§ **Vorliegender Auszug**
---+---

Der „Sturm 18“ Gewaltäter und die Rolle des Verfassungsschutzes
Claudia Wangerin, Junge Welt, 2. Mai 2015
„Hinter Schloss und Riegel“
Der „Sturm 18“ Gewaltäter und die Rolle des Verfassungsschutzes: Hessens Linke will Klarheit
Flucht- oder Verdunkelungsgefahr hatte nach Auffassung des Kasseler Landgerichts nicht bestanden als es Ende Januar den gerade wegen gefährlicher Körperverletzung und Nötigung zu zwei Jahren und drei Monaten Haft verurteilten Neonazi Bernd Tödter auf freien Fuß setzte. Das Urteil war noch nicht rechtskräftig. Tödter, bekannt als Gründer des eingetragenen Vereins „Sturm 18“, dessen Verbot Hessens Innenministerium seit Juli 2014 „prüft“, wurde aber am Mittwoch morgen erneut festgenommen: „Nach intensiven Ermittlungen“, so die Kasseler Polizei, steht er unter Verdacht, weitere schwere Straftaten begangen zu haben. Diesmal: Freiheitsberaubung, gefährliche Körperverletzung, Diebstahl und Nötigung. Tödter soll mit bis zu vier Komplizen einen 46jährigen Mann eine Woche lang in einer Wohnung festgehalten und mishandelt haben. Außer Tödter befindet sich noch ein 27jähriger in Untersuchungshaft, die Ermittlungen sollen sich aber auch gegen drei weitere Personen richten. In den ersten Aprilhälfte sei der 46jährige in eine Wohnung in der Kasseler Nordstadt gebracht und anschließend mit wechselnder Bewachung dort festgehalten, geschlagen und getreten worden.Die Täter nahmen ihm laut Polizei Handy und Rucksack ab und schoren ihm eine Glatze. Erst nach sieben Tagen sei dem Opfer die Flucht gelungen.

---+---

§ **Die Aufgabe**
Wie viele Tage vergingen laut dem Artikel über Bernd Tödter oben, bis dem 46-jährigen Opfer die Flucht gelang?

§ **Bereitgestellte Daten**
---+---

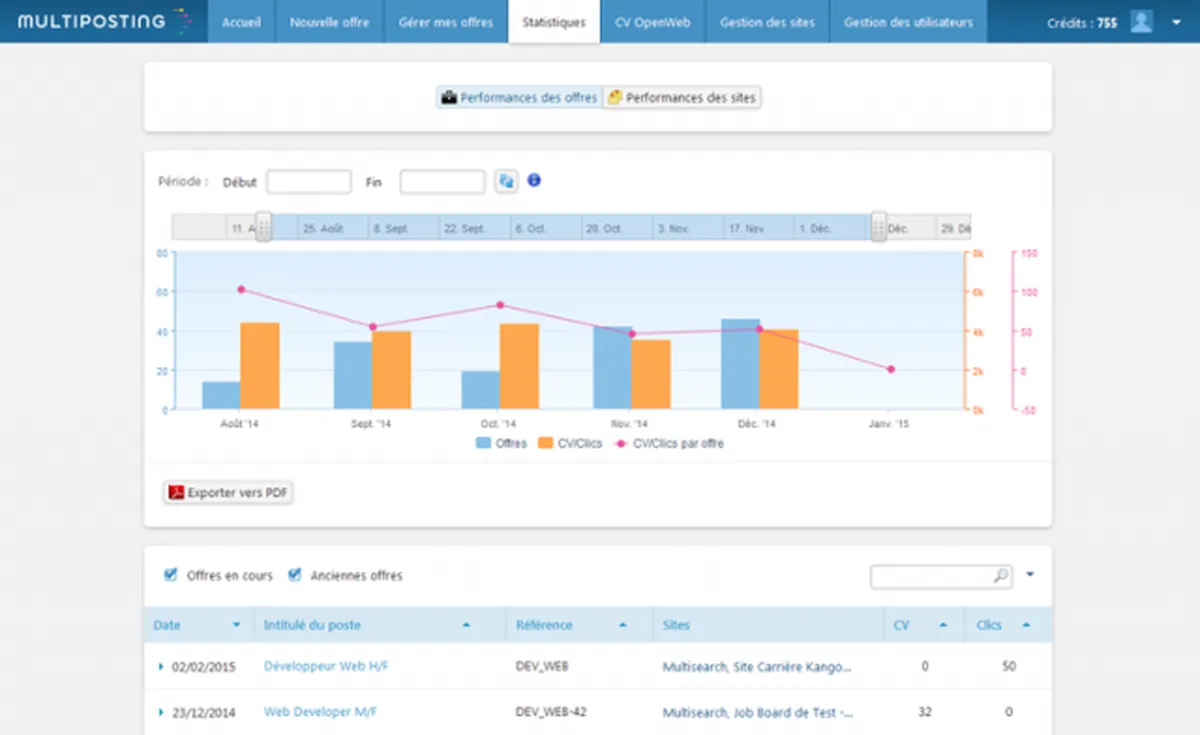Click the blue Offres legend icon
The width and height of the screenshot is (1200, 735).
point(484,443)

---+---

§ **Lösung der Aufgabe**
Sieben Tage.